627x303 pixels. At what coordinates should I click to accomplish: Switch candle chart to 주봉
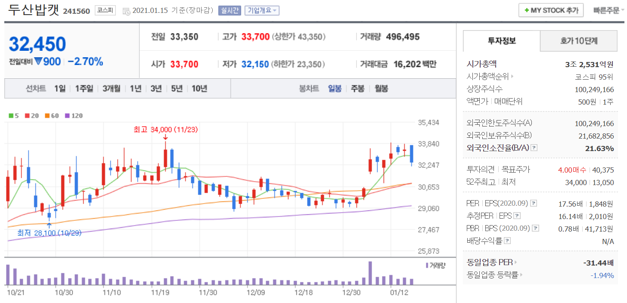click(357, 89)
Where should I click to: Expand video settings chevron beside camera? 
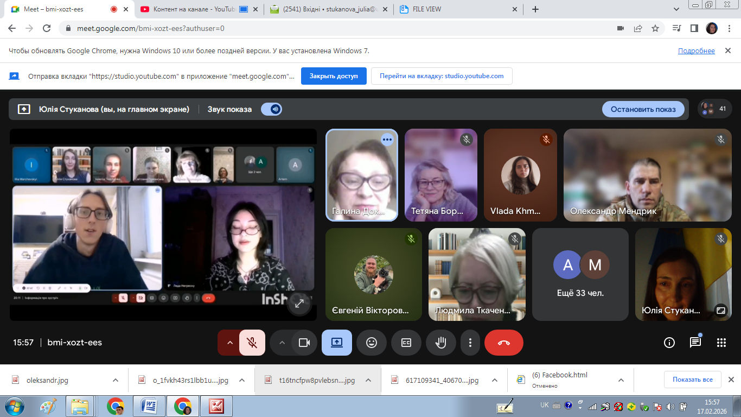(x=282, y=343)
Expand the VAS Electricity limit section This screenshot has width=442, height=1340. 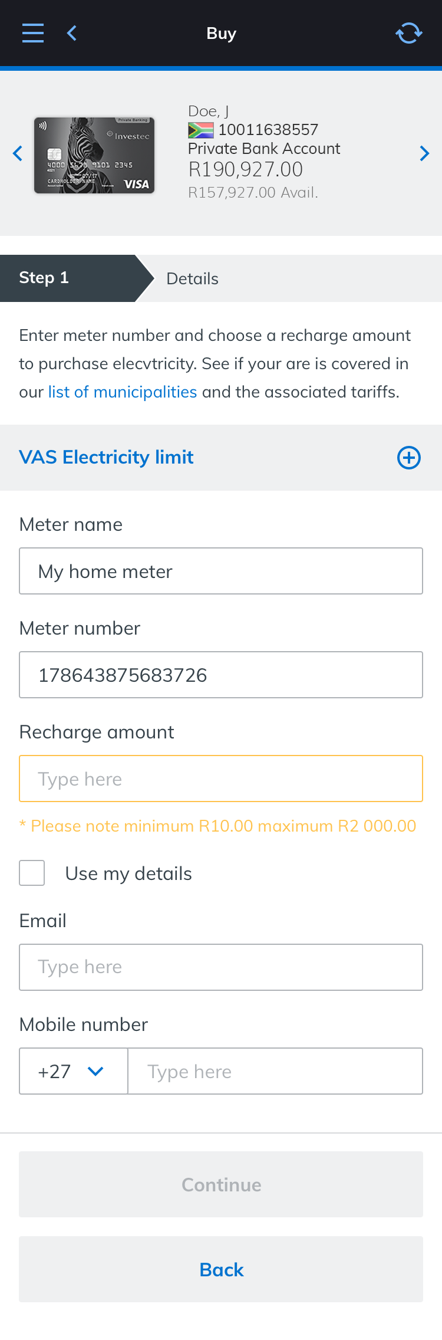(x=106, y=458)
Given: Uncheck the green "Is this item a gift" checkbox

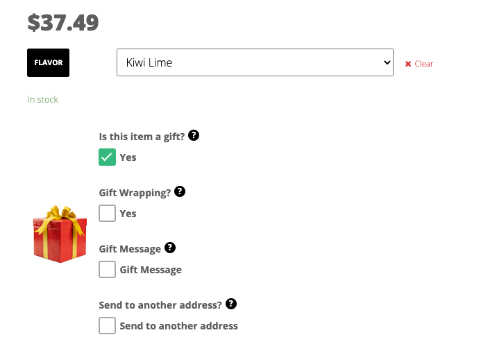Looking at the screenshot, I should coord(107,157).
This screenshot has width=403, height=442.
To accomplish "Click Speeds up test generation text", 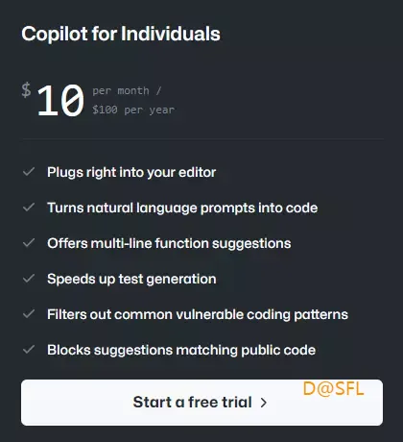I will pos(131,279).
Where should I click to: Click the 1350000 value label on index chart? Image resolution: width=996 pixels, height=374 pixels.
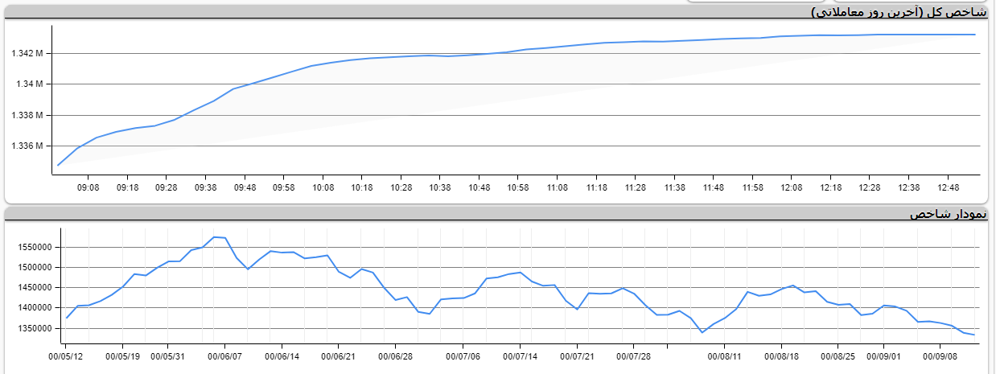pos(34,329)
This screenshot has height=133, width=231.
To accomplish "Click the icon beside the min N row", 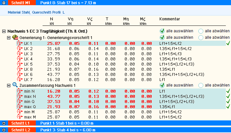I will (x=20, y=91).
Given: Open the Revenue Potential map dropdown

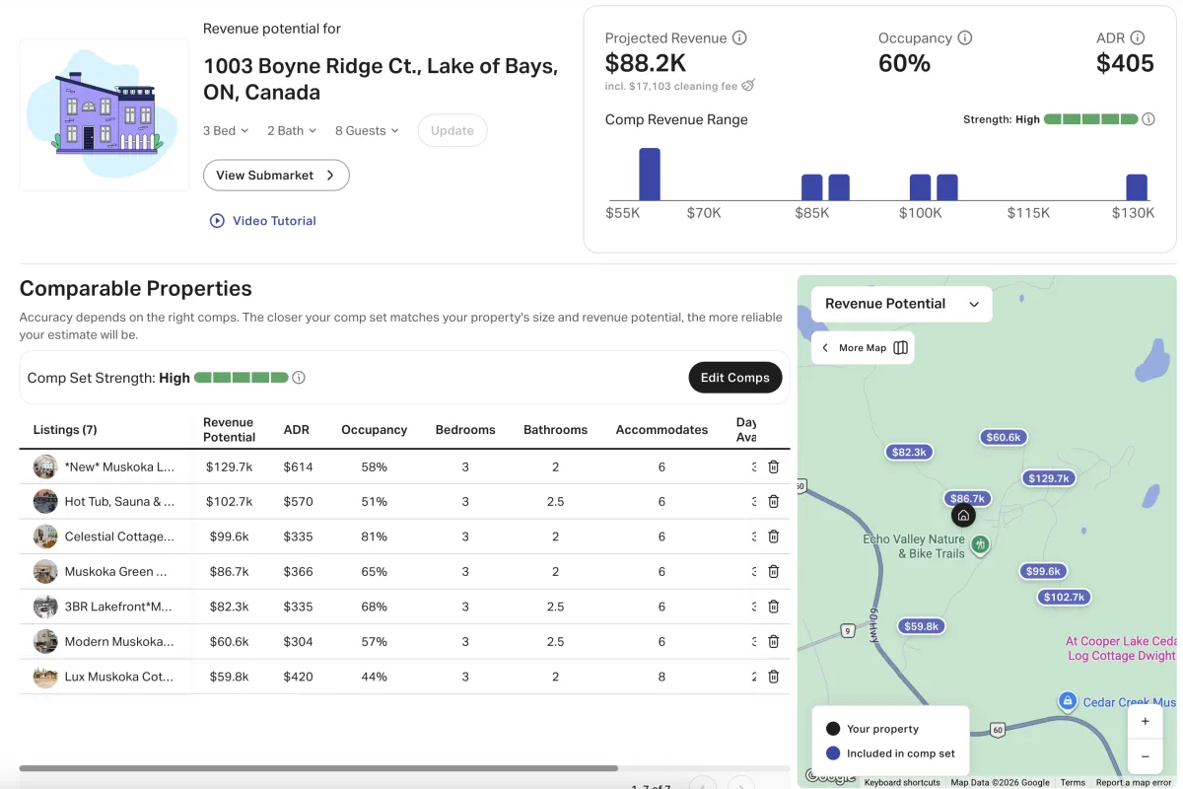Looking at the screenshot, I should pyautogui.click(x=901, y=304).
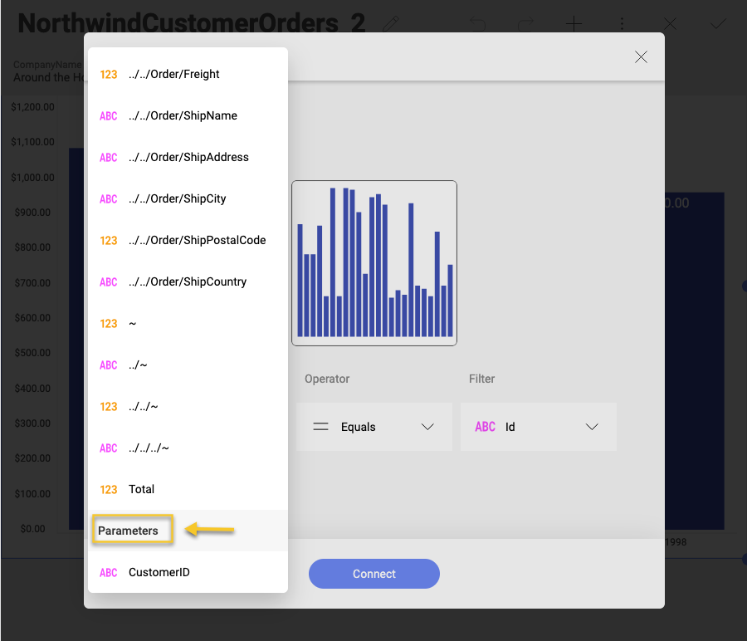Open the three-dot more options menu
This screenshot has width=747, height=641.
point(623,24)
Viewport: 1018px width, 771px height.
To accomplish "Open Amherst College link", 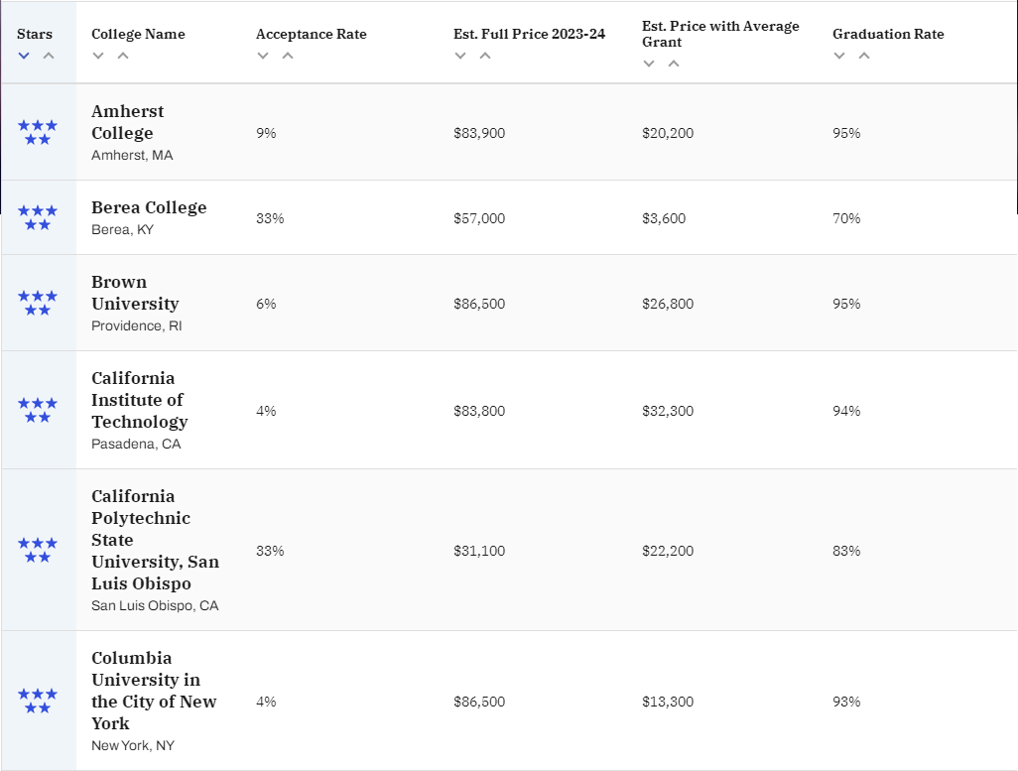I will point(128,122).
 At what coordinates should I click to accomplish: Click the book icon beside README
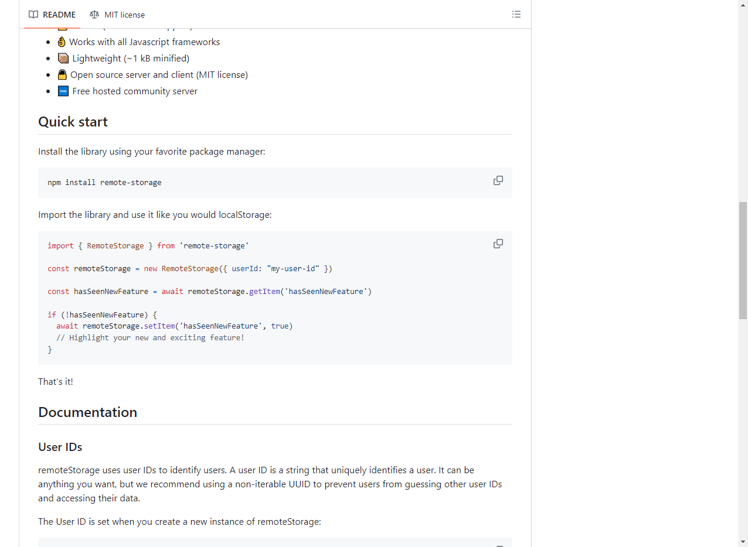click(x=33, y=15)
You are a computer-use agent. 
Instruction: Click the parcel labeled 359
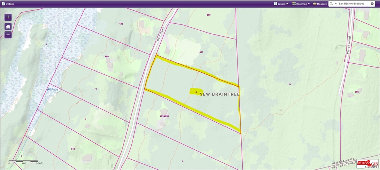point(209,15)
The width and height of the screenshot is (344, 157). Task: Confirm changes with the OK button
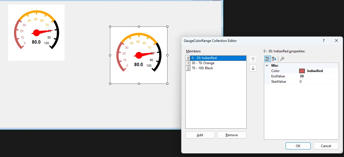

**What to do**: Working down from the line with "At what coordinates should I click to accomplish: Click", copy each line exactly until the last line of the entries, which is also included. Omit the pictures.

**Written reply**:
 At what coordinates should I click to accomplish: Click the book icon beside README
click(x=33, y=15)
You are a computer-use agent. 
Instruction: Click the parcel labeled 359
point(209,15)
The width and height of the screenshot is (344, 157). Task: Confirm changes with the OK button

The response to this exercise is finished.